- **Work item**
Copy the lines below verbatim, but only from the line containing "You are a computer-use agent. Viewport: 690px" through the end of the data.

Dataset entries
* * * * *
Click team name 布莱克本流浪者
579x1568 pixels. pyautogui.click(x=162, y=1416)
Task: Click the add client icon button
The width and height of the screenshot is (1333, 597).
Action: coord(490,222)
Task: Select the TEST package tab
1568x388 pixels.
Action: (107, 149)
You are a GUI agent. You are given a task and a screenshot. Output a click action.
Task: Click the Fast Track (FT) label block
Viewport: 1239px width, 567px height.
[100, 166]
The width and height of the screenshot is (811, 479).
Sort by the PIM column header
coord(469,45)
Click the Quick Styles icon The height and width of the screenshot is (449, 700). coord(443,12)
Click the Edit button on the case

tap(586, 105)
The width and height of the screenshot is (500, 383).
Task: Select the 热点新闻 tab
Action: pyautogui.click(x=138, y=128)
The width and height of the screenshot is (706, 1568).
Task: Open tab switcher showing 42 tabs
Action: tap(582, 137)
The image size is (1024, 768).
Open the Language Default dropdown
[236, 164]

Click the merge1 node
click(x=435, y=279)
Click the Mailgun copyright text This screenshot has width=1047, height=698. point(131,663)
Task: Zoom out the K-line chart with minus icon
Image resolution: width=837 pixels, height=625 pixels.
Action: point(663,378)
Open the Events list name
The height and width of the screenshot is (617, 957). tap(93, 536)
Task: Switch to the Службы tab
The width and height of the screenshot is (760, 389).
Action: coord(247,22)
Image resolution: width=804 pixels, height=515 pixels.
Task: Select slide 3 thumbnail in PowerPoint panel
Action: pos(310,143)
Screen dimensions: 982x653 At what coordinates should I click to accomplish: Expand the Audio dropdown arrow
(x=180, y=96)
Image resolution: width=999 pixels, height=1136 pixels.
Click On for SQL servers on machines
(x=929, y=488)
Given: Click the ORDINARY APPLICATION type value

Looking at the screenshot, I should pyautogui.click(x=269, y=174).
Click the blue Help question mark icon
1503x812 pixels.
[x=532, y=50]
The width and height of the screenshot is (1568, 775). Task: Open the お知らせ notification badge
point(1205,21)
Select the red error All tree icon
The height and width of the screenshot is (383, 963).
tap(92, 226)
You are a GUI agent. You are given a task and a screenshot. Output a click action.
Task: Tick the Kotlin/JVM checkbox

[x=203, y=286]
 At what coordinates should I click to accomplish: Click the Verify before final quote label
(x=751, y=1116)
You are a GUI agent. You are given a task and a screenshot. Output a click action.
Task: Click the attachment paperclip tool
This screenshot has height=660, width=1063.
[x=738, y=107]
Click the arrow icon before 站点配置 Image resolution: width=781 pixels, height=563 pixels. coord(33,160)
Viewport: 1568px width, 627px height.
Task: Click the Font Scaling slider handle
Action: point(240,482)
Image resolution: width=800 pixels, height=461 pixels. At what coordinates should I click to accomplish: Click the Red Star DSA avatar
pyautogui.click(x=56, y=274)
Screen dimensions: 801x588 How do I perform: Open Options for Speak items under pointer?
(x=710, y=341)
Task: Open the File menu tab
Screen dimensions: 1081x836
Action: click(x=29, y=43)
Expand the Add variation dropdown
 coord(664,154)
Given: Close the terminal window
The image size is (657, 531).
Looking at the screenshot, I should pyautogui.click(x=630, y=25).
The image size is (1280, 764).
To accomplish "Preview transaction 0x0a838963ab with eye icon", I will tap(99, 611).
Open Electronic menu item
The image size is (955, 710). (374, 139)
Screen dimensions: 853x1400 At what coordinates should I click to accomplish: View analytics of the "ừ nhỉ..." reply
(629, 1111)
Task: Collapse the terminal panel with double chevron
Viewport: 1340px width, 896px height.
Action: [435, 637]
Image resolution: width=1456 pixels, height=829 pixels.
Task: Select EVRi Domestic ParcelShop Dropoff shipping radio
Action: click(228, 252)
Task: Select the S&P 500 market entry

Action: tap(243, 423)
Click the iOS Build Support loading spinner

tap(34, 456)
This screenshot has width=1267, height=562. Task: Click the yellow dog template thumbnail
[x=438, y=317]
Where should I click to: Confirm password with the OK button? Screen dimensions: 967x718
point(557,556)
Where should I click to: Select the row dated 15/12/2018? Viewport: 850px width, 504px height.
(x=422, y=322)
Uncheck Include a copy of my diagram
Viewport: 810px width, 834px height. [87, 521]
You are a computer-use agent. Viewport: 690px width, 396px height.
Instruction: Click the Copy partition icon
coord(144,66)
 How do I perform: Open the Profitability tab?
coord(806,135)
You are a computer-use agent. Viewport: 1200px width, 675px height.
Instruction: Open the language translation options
* * * * *
- **Result**
You are a computer-use agent. Viewport: 690px width, 396px height.
Instruction: Click the Copy partition icon
coord(144,66)
 How do I perform: Open the Profitability tab?
coord(806,135)
You are a computer-use agent. Viewport: 1200px width, 675px height.
Instruction: Open the language translation options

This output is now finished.